++++ EXTRACTED INFORMATION

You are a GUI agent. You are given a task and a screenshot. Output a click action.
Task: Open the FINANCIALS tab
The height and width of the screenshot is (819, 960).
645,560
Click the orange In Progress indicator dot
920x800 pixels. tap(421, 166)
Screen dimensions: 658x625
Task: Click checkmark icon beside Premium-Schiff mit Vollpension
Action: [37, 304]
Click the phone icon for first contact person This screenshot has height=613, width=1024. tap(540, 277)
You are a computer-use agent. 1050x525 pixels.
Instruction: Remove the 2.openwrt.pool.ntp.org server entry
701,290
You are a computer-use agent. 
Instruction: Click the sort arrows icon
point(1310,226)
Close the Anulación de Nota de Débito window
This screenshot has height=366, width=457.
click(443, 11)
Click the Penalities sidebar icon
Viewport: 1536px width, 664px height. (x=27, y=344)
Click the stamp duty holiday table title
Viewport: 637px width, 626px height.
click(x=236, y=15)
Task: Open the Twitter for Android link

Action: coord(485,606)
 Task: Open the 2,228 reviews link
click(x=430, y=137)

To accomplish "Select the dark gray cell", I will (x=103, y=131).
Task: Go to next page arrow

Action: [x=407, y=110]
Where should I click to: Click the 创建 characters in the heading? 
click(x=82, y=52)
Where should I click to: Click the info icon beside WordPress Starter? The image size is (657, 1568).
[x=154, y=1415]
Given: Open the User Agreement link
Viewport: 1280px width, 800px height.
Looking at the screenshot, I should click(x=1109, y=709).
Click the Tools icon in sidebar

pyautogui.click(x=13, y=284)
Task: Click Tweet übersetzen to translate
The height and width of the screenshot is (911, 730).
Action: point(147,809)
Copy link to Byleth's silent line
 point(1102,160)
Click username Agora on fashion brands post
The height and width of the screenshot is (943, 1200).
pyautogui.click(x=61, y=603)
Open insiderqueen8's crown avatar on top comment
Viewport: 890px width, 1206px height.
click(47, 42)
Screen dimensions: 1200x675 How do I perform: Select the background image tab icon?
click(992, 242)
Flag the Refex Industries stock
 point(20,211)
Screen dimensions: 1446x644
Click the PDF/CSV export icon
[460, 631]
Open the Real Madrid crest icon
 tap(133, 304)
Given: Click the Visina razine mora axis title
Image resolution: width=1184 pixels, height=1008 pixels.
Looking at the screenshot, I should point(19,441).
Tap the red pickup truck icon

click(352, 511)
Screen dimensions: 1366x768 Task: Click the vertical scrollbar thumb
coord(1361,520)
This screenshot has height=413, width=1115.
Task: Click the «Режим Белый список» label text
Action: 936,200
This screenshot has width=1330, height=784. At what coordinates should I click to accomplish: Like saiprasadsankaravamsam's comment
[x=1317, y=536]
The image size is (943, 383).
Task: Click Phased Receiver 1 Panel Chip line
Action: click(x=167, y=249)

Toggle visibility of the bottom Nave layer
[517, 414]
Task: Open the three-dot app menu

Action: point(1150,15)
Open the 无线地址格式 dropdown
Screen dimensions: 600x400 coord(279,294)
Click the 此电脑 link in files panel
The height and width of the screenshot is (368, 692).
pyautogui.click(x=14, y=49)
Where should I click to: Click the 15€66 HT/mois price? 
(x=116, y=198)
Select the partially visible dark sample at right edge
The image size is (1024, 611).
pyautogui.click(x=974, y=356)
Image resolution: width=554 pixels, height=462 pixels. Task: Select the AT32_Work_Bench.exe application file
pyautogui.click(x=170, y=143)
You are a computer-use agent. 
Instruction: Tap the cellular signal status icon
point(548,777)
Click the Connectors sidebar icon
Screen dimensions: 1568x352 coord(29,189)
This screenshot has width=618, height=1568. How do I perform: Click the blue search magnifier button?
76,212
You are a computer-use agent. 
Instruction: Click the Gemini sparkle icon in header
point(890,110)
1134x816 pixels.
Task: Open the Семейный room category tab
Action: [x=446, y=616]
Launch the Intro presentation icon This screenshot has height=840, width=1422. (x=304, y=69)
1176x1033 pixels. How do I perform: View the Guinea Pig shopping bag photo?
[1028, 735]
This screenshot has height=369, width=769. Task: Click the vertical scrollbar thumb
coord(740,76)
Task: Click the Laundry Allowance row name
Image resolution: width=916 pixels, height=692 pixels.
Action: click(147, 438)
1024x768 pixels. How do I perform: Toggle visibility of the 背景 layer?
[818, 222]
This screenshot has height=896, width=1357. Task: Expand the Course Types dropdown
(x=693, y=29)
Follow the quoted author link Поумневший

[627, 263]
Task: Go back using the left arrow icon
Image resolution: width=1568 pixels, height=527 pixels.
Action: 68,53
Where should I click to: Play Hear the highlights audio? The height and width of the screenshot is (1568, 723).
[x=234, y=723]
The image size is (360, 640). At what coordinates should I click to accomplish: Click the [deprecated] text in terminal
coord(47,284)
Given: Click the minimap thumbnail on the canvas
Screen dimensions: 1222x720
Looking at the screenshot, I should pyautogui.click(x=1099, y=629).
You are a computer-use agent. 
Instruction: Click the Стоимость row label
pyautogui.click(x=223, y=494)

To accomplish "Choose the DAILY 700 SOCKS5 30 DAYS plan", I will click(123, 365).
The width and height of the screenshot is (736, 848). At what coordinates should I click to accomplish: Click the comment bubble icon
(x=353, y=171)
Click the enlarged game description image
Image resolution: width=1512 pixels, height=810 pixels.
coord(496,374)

++++++++

TASK DETAILS – Copy whichever lines above contain the string "title".

ANSWER FOR THIS EXERCISE –
Click the stamp duty holiday table title
Given: Click the Visina razine mora axis title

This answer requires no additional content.